• How to complete this task:
Starting at the first line of the listing and ending at the line that contains "center [548, 584].", present each nonblank line as a Markdown table, with a row number under No. and the line itself under Entry.

• Given entries:
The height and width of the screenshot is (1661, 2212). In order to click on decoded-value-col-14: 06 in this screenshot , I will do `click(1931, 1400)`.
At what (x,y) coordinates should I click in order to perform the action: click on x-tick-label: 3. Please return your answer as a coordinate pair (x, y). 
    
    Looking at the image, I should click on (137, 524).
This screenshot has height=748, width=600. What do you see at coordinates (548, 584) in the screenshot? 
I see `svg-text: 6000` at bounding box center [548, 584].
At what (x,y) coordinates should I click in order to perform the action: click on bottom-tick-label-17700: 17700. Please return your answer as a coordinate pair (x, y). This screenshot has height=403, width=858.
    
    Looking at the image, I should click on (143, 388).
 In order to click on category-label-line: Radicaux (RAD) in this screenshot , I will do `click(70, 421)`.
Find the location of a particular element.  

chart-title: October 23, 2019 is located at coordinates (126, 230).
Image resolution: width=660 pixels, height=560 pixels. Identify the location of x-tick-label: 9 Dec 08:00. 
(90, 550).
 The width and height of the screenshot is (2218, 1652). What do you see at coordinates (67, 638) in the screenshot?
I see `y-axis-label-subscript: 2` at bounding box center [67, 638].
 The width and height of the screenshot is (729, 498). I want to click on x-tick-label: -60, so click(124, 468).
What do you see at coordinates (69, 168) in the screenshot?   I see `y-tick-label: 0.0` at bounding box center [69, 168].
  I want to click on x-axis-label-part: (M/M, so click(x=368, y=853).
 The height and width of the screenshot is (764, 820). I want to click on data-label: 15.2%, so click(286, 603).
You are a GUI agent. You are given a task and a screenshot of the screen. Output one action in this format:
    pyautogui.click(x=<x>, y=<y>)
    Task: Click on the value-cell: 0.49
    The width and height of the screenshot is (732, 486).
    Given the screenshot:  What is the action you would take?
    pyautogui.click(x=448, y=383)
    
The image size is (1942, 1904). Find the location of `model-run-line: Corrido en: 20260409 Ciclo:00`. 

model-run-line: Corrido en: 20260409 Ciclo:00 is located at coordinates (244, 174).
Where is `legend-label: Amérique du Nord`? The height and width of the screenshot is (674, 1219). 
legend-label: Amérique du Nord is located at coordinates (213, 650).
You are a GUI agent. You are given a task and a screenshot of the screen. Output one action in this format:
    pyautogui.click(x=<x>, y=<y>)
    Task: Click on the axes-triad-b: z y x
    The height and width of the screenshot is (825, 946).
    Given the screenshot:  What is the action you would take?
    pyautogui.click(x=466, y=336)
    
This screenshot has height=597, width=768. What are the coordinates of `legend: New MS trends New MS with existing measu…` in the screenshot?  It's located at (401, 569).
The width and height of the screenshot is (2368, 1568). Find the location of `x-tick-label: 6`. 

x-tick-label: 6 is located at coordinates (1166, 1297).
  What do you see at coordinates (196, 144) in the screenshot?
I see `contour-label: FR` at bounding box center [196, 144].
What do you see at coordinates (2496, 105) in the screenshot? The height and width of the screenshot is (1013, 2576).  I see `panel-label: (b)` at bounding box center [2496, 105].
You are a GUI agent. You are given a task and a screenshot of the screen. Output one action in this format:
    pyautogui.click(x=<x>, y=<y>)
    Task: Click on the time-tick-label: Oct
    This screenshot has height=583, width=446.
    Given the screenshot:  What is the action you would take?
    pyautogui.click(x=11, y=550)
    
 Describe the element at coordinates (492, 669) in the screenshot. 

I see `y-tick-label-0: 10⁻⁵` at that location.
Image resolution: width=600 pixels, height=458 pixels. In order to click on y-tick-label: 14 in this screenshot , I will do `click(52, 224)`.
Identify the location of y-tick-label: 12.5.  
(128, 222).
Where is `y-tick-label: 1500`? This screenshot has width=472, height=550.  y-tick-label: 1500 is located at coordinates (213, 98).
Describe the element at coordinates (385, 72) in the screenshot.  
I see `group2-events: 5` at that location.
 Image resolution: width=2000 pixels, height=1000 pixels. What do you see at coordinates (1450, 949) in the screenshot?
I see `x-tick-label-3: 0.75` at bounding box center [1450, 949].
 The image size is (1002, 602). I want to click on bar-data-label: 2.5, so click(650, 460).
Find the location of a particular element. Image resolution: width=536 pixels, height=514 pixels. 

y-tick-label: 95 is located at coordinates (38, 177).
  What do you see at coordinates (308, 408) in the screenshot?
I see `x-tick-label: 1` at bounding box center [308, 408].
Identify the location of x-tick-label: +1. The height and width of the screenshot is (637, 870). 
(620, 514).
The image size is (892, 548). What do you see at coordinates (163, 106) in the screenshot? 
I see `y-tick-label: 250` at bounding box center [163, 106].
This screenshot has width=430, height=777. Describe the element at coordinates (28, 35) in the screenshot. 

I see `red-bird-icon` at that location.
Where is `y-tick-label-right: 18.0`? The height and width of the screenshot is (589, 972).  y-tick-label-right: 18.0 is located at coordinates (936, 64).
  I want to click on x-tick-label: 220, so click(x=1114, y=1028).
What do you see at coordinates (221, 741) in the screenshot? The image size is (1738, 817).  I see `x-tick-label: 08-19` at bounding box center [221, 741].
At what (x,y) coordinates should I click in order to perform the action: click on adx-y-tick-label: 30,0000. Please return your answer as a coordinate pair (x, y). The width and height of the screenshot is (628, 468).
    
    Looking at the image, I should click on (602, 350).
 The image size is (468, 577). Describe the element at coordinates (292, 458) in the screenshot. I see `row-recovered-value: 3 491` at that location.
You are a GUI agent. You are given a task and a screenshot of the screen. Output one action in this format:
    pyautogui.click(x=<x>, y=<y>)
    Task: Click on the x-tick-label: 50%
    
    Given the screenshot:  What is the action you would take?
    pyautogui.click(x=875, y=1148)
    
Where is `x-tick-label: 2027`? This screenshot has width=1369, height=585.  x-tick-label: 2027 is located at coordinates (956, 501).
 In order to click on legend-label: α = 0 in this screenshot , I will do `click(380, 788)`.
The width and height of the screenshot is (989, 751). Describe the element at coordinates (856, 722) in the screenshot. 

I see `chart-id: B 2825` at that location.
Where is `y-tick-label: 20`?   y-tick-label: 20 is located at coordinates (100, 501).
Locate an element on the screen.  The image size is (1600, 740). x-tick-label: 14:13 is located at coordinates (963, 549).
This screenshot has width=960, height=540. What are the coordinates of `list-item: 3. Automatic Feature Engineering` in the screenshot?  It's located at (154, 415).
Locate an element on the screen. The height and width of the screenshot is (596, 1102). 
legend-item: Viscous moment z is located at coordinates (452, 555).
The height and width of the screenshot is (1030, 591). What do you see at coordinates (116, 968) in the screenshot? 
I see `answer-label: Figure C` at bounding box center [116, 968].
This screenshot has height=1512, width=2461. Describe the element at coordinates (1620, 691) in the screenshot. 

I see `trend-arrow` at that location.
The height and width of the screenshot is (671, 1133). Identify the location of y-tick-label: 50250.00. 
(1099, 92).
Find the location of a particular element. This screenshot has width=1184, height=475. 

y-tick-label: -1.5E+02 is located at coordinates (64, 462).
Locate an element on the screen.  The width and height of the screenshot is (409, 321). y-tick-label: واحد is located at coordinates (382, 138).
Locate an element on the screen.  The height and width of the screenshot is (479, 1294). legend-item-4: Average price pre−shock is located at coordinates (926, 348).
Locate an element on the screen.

• Written answer:
| No. | Entry |
|---|---|
| 1 | The height and width of the screenshot is (1661, 2212). In order to click on decoded-value-col-14: 06 in this screenshot , I will do `click(1931, 1400)`. |
| 2 | At what (x,y) coordinates should I click in order to perform the action: click on x-tick-label: 3. Please return your answer as a coordinate pair (x, y).  |
| 3 |     Looking at the image, I should click on (137, 524). |
| 4 | This screenshot has height=748, width=600. What do you see at coordinates (548, 584) in the screenshot?  |
| 5 | I see `svg-text: 6000` at bounding box center [548, 584]. |